Copy the following rows exactly as they appear, character for character.

---*---

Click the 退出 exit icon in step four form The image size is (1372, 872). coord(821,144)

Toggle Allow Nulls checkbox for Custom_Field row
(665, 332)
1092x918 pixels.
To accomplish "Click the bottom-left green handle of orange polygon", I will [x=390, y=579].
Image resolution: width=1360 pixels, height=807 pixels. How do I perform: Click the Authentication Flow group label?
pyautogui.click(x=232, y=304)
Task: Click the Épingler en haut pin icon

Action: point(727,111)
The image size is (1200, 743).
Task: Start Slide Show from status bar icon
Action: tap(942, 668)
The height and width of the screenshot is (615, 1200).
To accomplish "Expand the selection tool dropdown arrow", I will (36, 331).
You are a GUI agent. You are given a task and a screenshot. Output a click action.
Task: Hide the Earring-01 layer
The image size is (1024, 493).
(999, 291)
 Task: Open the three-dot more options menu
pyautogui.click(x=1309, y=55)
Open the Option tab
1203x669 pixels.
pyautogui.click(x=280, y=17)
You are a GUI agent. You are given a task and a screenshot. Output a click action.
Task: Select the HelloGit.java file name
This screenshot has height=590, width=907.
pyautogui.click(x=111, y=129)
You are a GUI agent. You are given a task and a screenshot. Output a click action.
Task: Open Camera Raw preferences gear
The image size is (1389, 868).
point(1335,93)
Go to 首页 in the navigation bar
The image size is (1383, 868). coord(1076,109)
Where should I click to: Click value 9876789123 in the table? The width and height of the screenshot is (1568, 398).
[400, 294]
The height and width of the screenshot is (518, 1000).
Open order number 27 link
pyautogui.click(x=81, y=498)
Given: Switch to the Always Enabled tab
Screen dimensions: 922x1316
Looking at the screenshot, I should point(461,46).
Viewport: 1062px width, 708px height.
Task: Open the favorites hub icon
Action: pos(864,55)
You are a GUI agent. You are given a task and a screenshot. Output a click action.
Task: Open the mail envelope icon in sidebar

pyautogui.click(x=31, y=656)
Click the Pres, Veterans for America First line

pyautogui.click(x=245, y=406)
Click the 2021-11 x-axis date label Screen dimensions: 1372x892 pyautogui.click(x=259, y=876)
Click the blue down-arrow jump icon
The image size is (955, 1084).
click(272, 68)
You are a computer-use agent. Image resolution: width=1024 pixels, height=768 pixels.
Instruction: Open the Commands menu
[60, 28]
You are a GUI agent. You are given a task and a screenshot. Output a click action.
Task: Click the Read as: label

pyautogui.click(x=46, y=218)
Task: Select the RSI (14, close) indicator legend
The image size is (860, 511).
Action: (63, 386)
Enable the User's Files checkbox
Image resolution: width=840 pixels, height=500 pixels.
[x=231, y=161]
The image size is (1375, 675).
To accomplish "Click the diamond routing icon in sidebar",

---*---

§ **Solution**
Click the 退出 exit icon in step four form The image size is (1372, 872). coord(821,144)

Toggle Allow Nulls checkbox for Custom_Field row
(665, 332)
1092x918 pixels.
To accomplish "Click the bottom-left green handle of orange polygon", I will [x=390, y=579].
Image resolution: width=1360 pixels, height=807 pixels. How do I perform: Click the Authentication Flow group label?
pyautogui.click(x=232, y=304)
Task: Click the Épingler en haut pin icon

Action: point(727,111)
The image size is (1200, 743).
Task: Start Slide Show from status bar icon
Action: tap(942, 668)
The height and width of the screenshot is (615, 1200).
To accomplish "Expand the selection tool dropdown arrow", I will (36, 331).
You are a GUI agent. You are given a task and a screenshot. Output a click action.
Task: Hide the Earring-01 layer
The image size is (1024, 493).
(999, 291)
 Task: Open the three-dot more options menu
pyautogui.click(x=1309, y=55)
Open the Option tab
1203x669 pixels.
pyautogui.click(x=280, y=17)
You are a GUI agent. You are given a task and a screenshot. Output a click action.
Task: Select the HelloGit.java file name
This screenshot has height=590, width=907.
pyautogui.click(x=111, y=129)
You are a GUI agent. You are given a task and a screenshot. Output a click action.
Task: Open Camera Raw preferences gear
The image size is (1389, 868).
point(1335,93)
Go to 首页 in the navigation bar
The image size is (1383, 868). coord(1076,109)
Where should I click to: Click value 9876789123 in the table? The width and height of the screenshot is (1568, 398).
[400, 294]
The height and width of the screenshot is (518, 1000).
Open order number 27 link
pyautogui.click(x=81, y=498)
Given: Switch to the Always Enabled tab
Screen dimensions: 922x1316
Looking at the screenshot, I should point(461,46).
Viewport: 1062px width, 708px height.
Task: Open the favorites hub icon
Action: pos(864,55)
You are a GUI agent. You are given a task and a screenshot. Output a click action.
Task: Open the mail envelope icon in sidebar

pyautogui.click(x=31, y=656)
Click the Pres, Veterans for America First line

pyautogui.click(x=245, y=406)
Click the 2021-11 x-axis date label Screen dimensions: 1372x892 pyautogui.click(x=259, y=876)
Click the blue down-arrow jump icon
The image size is (955, 1084).
click(272, 68)
You are a computer-use agent. Image resolution: width=1024 pixels, height=768 pixels.
Instruction: Open the Commands menu
[60, 28]
You are a GUI agent. You are given a task and a screenshot. Output a click action.
Task: Click the Read as: label

pyautogui.click(x=46, y=218)
Task: Select the RSI (14, close) indicator legend
The image size is (860, 511).
Action: (63, 386)
Enable the User's Files checkbox
Image resolution: width=840 pixels, height=500 pixels.
[x=231, y=161]
The image size is (1375, 675).
To accomplish "Click the diamond routing icon in sidebar",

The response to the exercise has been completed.